(Activity 1)
Answer these questions about the editorial excerpt, each on its own line:
(a) According to the text, what is governing?
(b) Which newspaper and date are given for the piece on place names?
(c) Which lake is named as a clear case of choosing what parts of history to honor?
(Activity 2)
Return the part of the editorial excerpt starting at "The Free Press" and ending at "worthy of honor.".
(Activity 3)
Write the next part of the editorial excerpt on place names, picking up after its final sentence.

(Quoted passage)
******************************

On that note: “No” is not a civilized negotiating stance, at least it’s not a good one. At worst, it’s appears obstructionist. At best (we use the term loosely), it looks as if people who don’t know how negotiations work put the budget proposal together — with no room for give and take. Senate Republicans, please note.

Governing is compromise. Winning at all costs isn’t leadership — it’s tribalism. It’s pandering to the lowest common denominator, the segment of the electorate that can only see their team as a “winner” or a “loser” rather than as a force for good governance.

We are disappointed. Again.

___

The Free Press of Mankato, May 8

Place names: Choose the parts of history to honor

Why it matters: New names for places is not changing history; it’s selecting what parts of the past are worthy of honor.

Shakespeare’s Romeo assures us that “a rose by any other name would smell as sweet.” But the various debates in Minnesota about some long-standing names — a popular Minneapolis lake, a significant historical site, buildings on the state’s largest university campus — suggest that names matter.

It is important in examining these disputes to dismiss the notion that changing a name is akin to changing history. It’s not. It’s changing what parts of history we choose to honor.

That is certainly the case with Lake Calhoun/Bde Maka Ska in southwest Minneapolis.

******************************

(Collected data)
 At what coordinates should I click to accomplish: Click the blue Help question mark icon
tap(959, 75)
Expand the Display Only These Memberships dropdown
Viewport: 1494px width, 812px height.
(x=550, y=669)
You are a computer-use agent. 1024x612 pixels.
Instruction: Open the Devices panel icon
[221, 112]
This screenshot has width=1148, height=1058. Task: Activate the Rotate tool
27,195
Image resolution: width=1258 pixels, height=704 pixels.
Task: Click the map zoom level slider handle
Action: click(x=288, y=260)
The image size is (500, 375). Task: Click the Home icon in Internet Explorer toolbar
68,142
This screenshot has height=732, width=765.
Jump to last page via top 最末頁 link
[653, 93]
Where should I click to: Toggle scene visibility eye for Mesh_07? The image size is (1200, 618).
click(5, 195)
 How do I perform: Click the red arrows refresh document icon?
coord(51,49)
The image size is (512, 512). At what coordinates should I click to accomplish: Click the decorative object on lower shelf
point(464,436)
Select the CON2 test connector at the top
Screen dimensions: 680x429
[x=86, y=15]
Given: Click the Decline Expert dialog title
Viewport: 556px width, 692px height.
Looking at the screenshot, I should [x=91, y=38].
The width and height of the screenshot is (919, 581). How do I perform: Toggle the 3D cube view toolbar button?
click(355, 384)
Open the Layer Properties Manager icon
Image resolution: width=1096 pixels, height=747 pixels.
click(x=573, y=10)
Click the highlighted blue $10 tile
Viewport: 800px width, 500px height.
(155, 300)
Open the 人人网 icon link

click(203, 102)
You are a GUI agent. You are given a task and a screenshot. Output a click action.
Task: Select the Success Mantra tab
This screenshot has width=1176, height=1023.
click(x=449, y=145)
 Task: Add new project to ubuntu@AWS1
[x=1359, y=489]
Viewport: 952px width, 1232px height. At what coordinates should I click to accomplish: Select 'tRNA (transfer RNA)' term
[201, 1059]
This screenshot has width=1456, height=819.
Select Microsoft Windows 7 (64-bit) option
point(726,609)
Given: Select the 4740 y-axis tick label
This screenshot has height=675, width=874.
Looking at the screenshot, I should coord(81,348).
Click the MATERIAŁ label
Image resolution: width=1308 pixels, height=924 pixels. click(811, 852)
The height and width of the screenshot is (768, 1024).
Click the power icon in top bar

******************************

(Your response 1)
(a) Governing is compromise.
(b) The Free Press of Mankato, May 8.
(c) Lake Calhoun/Bde Maka Ska in southwest Minneapolis.

(Your response 2)
The Free Press of Mankato, May 8

Place names: Choose the parts of history to honor

Why it matters: New names for places is not changing history; it’s selecting what parts of the past are worthy of honor.

(Your response 3)
An Army surveying team mapping the territory in the early 1800s dubbed it Calhoun in honor of their boss, then the secretary of war. The Department of Natural Resources approved the name change in 2018 at the request of Hennepin County. This month an appeals court overturned that change; the DNR says it will appeal to the state Supreme Court.

Giving Minneapolis’ largest lake one of the names it is believed to have borne before the survey crew arrived changes nothing about John C. Calhoun or his legacy. Whether it is Lake Calhoun, Bde Maka Ska or Shakespeare Lake, Calhoun will still have been a vice president, a senator, a congressman, a cabinet officer, a political giant of his time.

He will still also have been a virulent advocate of slavery and secession, with his fingerprints on the South’s failed attempt to shatter the Union.

Minnesota does not need to honor this man, and we are baffled by those who think we should merely because previous generations did.

In that context, let us note that Rep. Jeremy Munson, R-Lake Crystal, went on tpt’s “Almanac” on Friday to defend the Calhoun name and apparently thought it advanced the discussion to make a smirking bathroom pun off the Bde Maka Ska name. That’s an approach befitting a third grader, not a state representative.

Another dispute that reached the Legislature concerns temporary signs installed at Fort Snelling by the Minnesota Historical Society identifying the site as “Fort Snelling at Bdote.”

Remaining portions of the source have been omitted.